TOKYO, Feb 28 (Reuters) - Japan’s Nikkei share average fell on Wednesday, snapping a three-day winning streak, pressured by losses on Wall Street and a larger-than-expected fall in Japanese industrial output.
The Bank of Japan’s decision to trim purchases of super long bonds also soured sentiment by boosting the yen.
The Nikkei ended 1.4 percent lower at 22,068.24 points.
Most sectors were in the red, with index-heavyweight stocks underperforming. Fast Retailing fell 2.5 percent, SoftBank Group Corp shed 2.4 percent and Fanuc Corp slid 2.0 percent.
Data early in the day showed slowing production of cars and electronics in January tipped Japan’s industrial output into its biggest tumble since a devastating earthquake in March 2011, highlighting a weakening in demand and a build up of inventory.

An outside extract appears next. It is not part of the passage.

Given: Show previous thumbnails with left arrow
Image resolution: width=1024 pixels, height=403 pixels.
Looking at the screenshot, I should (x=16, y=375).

Confidence was further dented after the Bank of Japan trimmed the amount of super long Japanese government bonds it offered to purchase at its regular debt-buying operation.
Global investors are increasingly worried over how much longer the BOJ can maintain its massive stimulus campaign. Though a complete exit from these policies is believed to be a long way off, economists worry that the central bank won’t be able to start scaling back its asset purchases more actively without disrupting financial markets.
Exporters were also battered, with Honda Motor falling 2.2 percent and TDK Corp dropping 1.9 percent.
As oil prices extended declines into a second day, the mining sector was hit. Inpex Corp tumbled 4.9 percent and Japan Petroleum Exploration Co slumped 3.9 percent.